Commons Leader Sir George Young said: "I very much hope we can move forward in a more consensual way than that gesture indicated."

Also speaking in the House of Commons, DUP MP Sammy Wilson called the lord mayor's refusal to present the award a "breathtaking display of bigotry".

However, Sinn Fein's Martin O Muilleor accused unionists of attempting to derail a progressive lord mayor.

"We won't be taking any lectures on inclusion from the DUP. These are the people who, for 100 years, would not have a Catholic lord mayor, never mind a Sinn Fein lord mayor," he said.

Image caption Gavin Robinson said the lord mayor's behaviour was "shameful"

"Today, the DUP deputy lord mayor will not talk to the Sinn Fein lord mayor, never mind shake his hand. So whatever lessons we need to learn about outreach, and we all need to stretch ourselves in these matters, we won't be taking any lectures from the DUP."

'Petty bigotry'

The message to be delivered to council officials has been signed by members of the DUP, Ulster Unionists, PUP and independent unionist Frank McCoubrey.
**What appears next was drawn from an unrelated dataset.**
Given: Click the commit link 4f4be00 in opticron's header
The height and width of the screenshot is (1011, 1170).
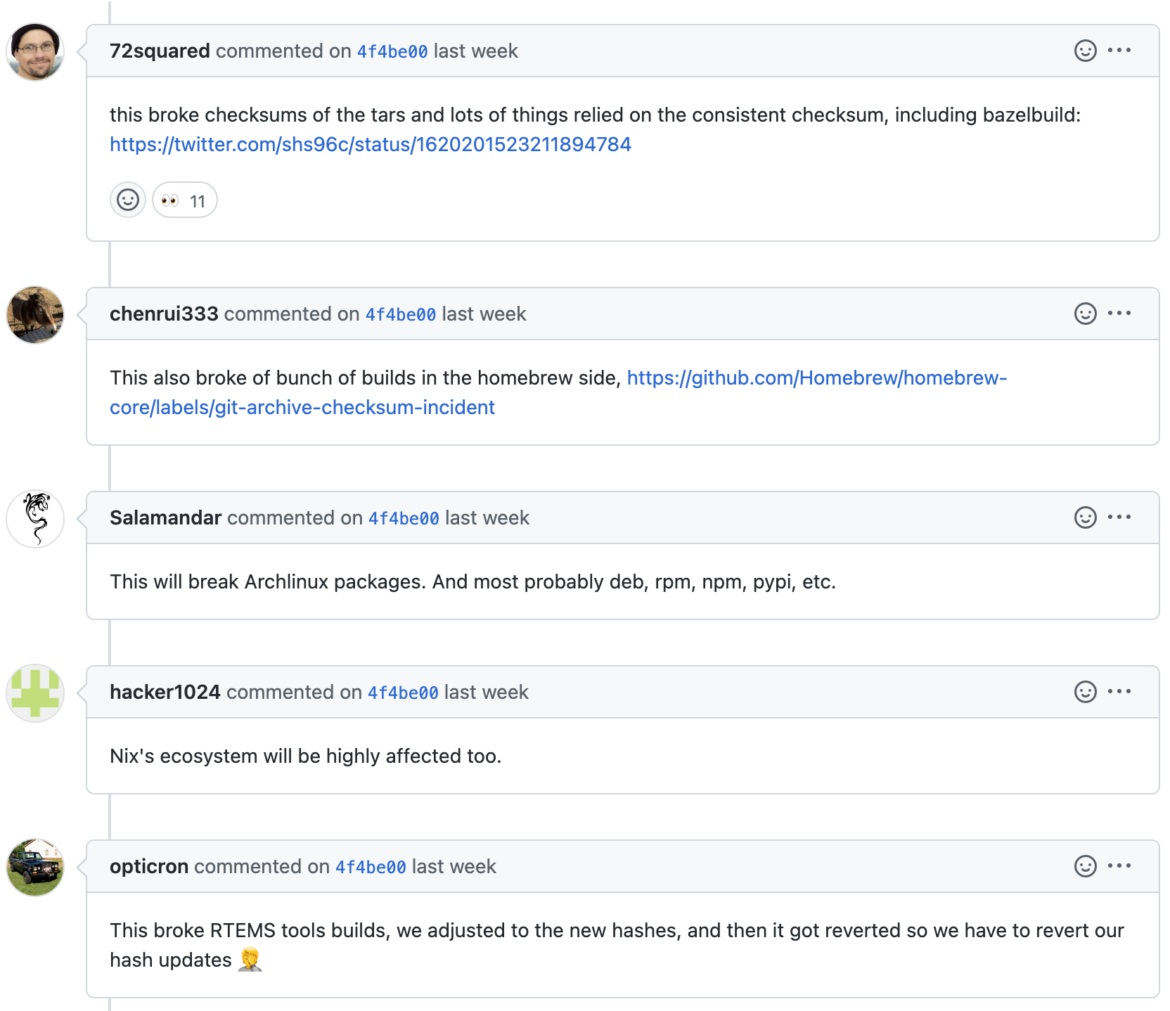Looking at the screenshot, I should 371,866.
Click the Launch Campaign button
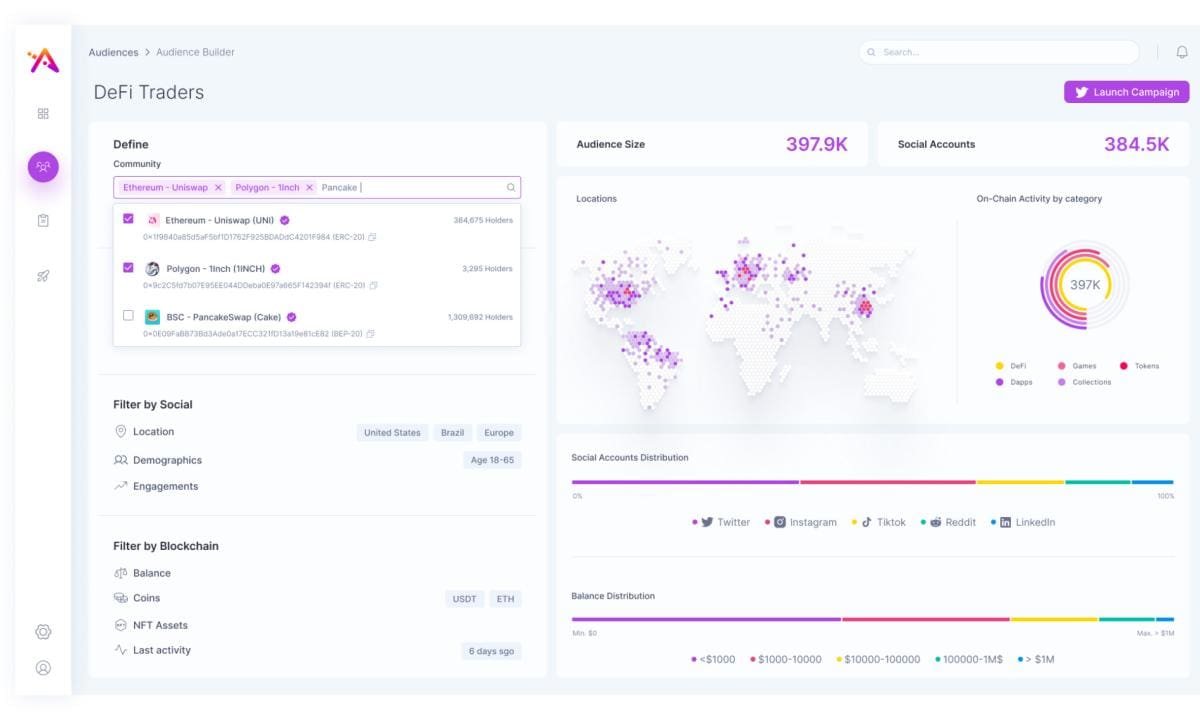 pos(1126,92)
It reads: "This council is appalled that the lord mayor politicised the Duke of Edinburgh Awards presentation in City Hall on 28 November by refusing to present an award to a young member of the Armed Cadet Forces; affirms that the civic position of lord mayor is about representing and respecting everyone within this city and calls on the lord mayor to publicly apologise for his actions and the gross offence caused.

"Failure to do so immediately would render his position untenable and he should resign."

In a joint statement from the DUP and UUP, Aldermen Robin Newton and David Brown said that the lord mayor had brought his office into "disrepute by his actions".

They said that "such petty bigotry has no place in modern society".

On Tuesday, Mr O Donnghaile said he would be happy to meet the cadet and her family to explain his decision. He said it was "nothing personal".

"At the last minute I was informed that one of the awards was to be presented to a representative of the Army Cadet Force," Mr O Donnghaile added.

"In order to avoid any unnecessary sensitivities to either party, it was arranged for the outgoing chairman of the organisation to present some of the certificates alongside me.

"I take my responsibilities as being a mayor for all very seriously."